EXERCISE: For the data below, retype word for word the lines from the one containing "Viewport: 850px width, 425px" through the one containing "Given: Open BIBO'S TEAM link"; drop the pictures.

DATA SUPPLIED:
━━━━━━

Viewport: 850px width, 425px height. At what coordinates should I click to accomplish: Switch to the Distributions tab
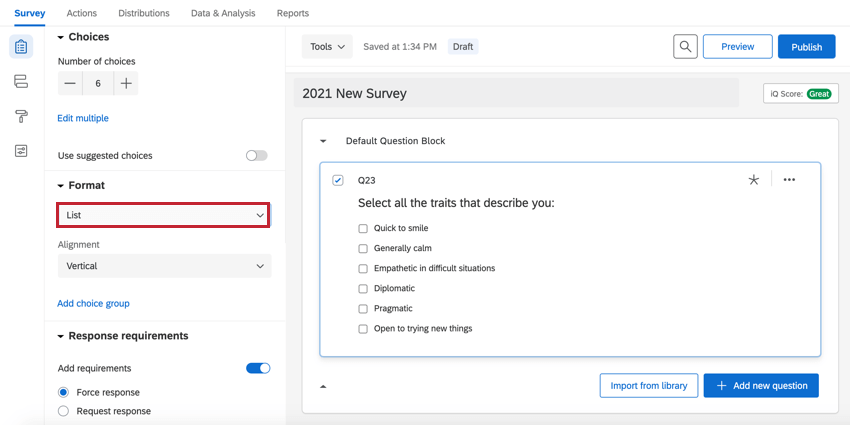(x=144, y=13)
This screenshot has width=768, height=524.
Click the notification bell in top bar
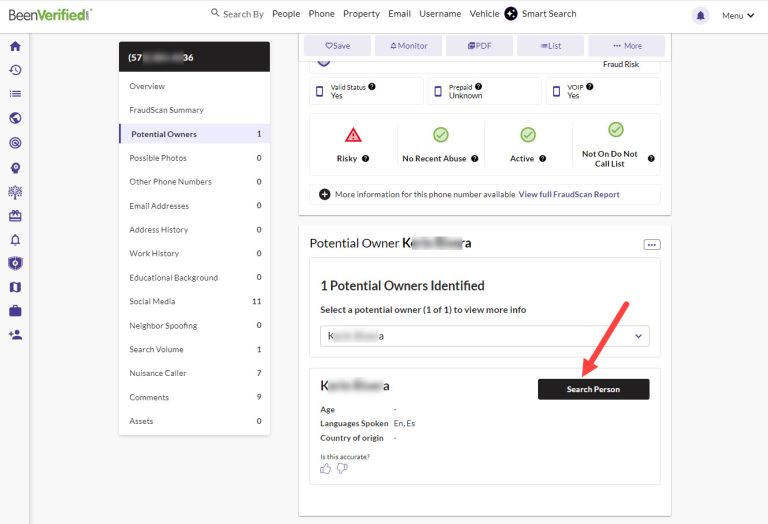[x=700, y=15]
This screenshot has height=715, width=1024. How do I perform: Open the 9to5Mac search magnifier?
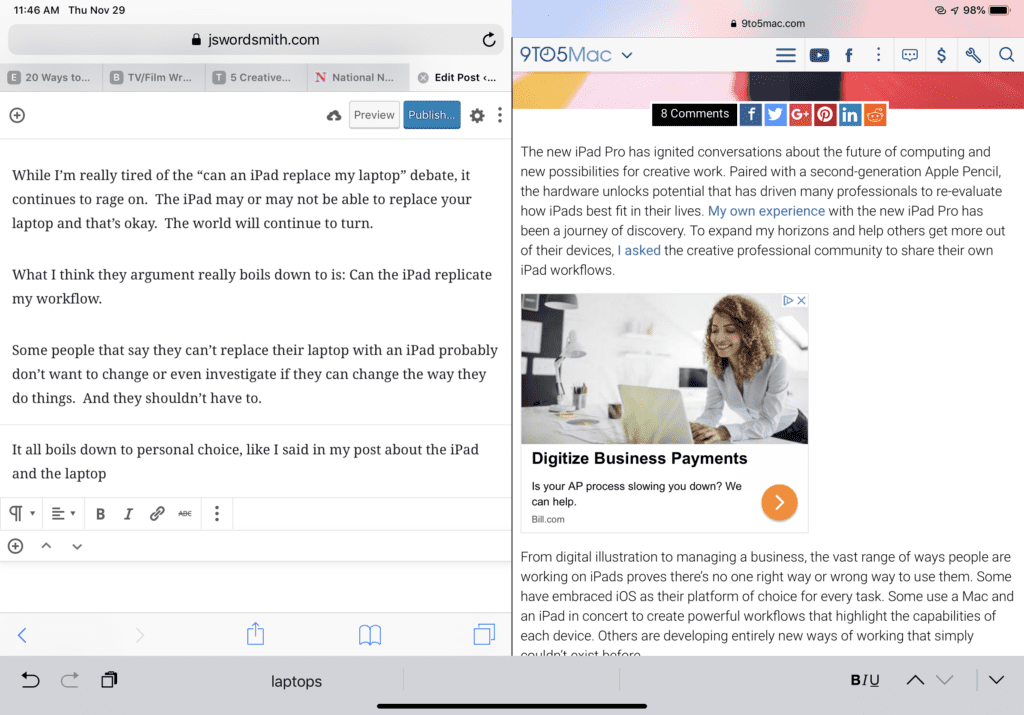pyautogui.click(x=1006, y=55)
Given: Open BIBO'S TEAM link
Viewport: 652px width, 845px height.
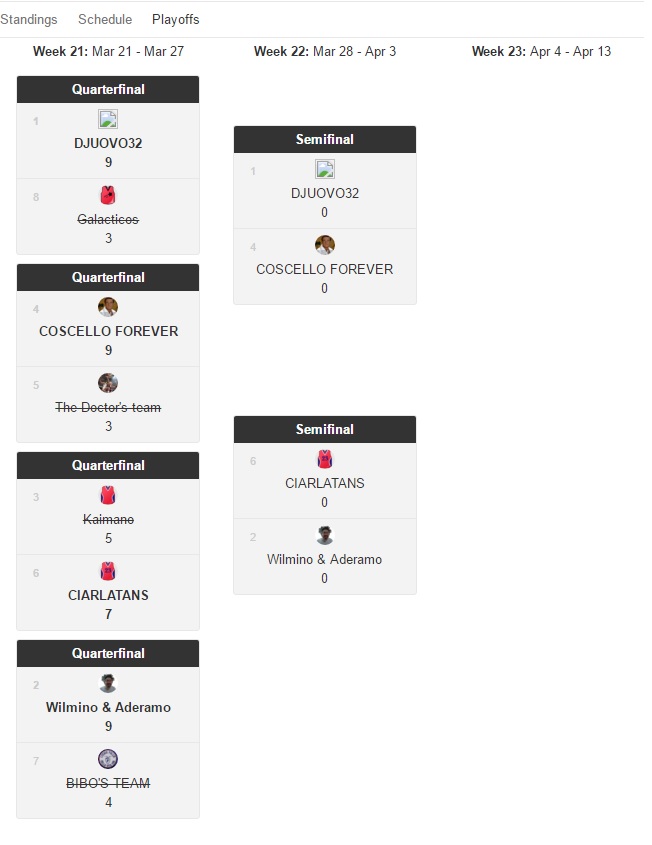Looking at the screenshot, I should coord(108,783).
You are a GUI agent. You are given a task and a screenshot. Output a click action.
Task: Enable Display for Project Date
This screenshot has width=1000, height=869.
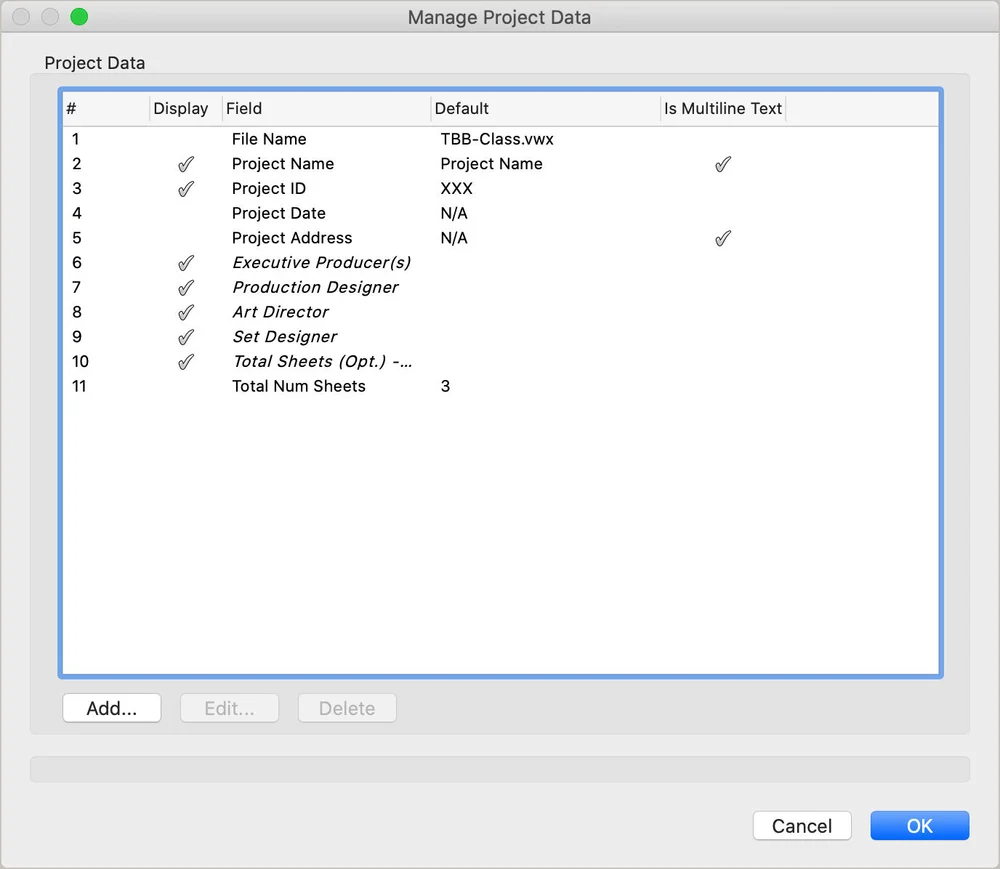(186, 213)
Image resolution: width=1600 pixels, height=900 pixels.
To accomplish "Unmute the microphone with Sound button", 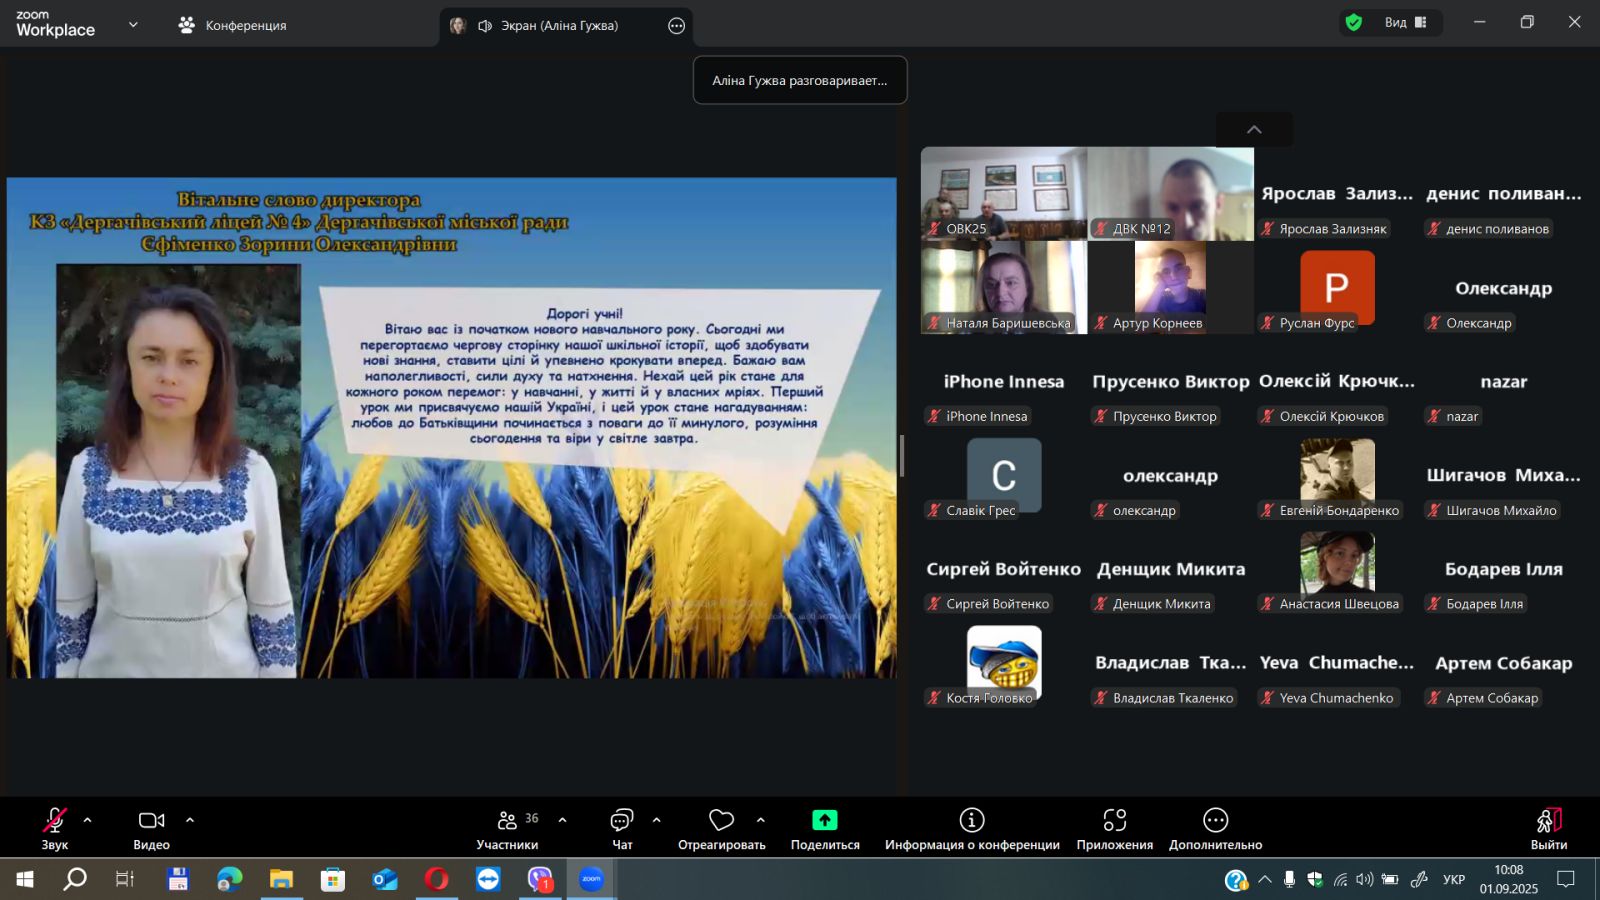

━━━━━━

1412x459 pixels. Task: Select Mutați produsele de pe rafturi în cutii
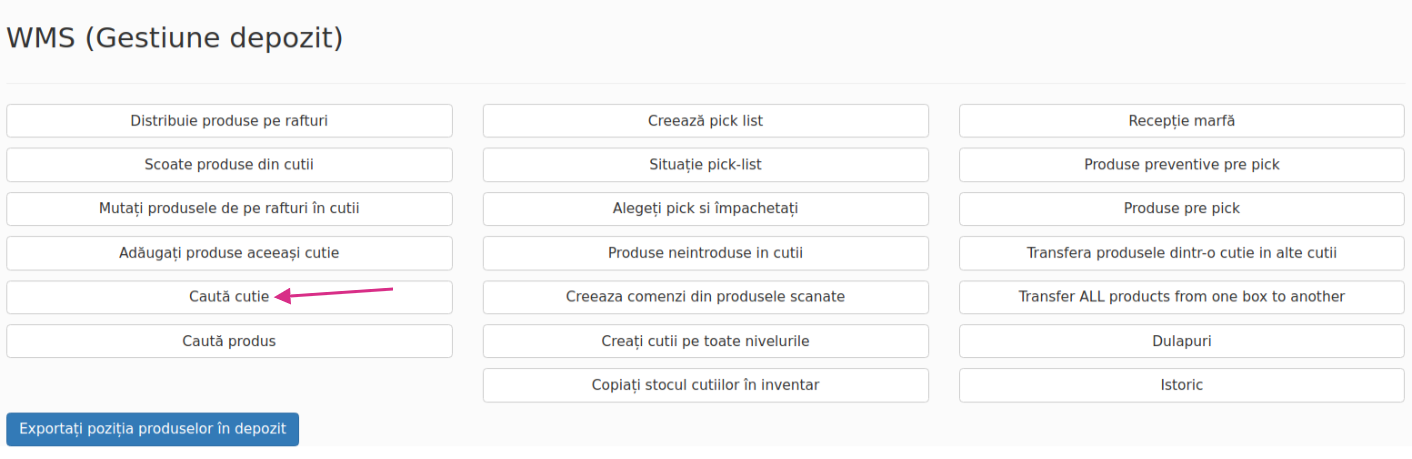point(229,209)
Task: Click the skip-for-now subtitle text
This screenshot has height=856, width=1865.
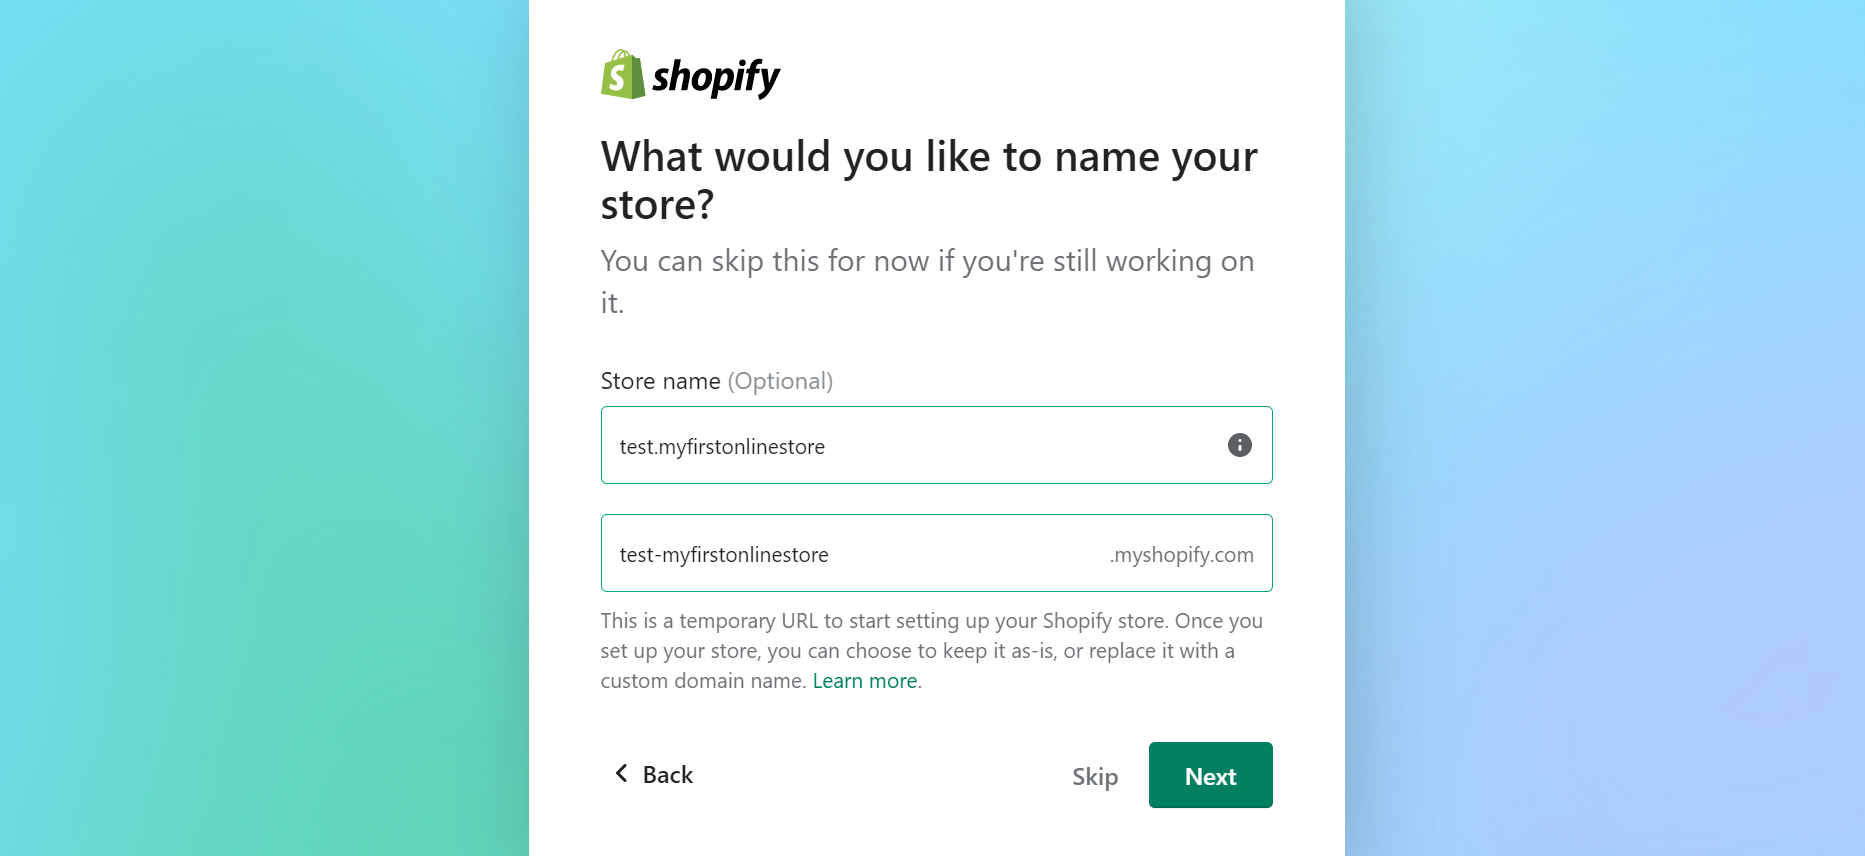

━━━━━━

RESPONSE TO THE TASK:
Viewport: 850px width, 425px height. At what coordinates should I click to accomplish: Switch to the Distributions tab
(x=144, y=13)
This screenshot has width=768, height=524.
Click the notification bell in top bar
[x=700, y=15]
This screenshot has height=715, width=1024. How do I perform: Open the 9to5Mac search magnifier?
pyautogui.click(x=1006, y=55)
Given: Open BIBO'S TEAM link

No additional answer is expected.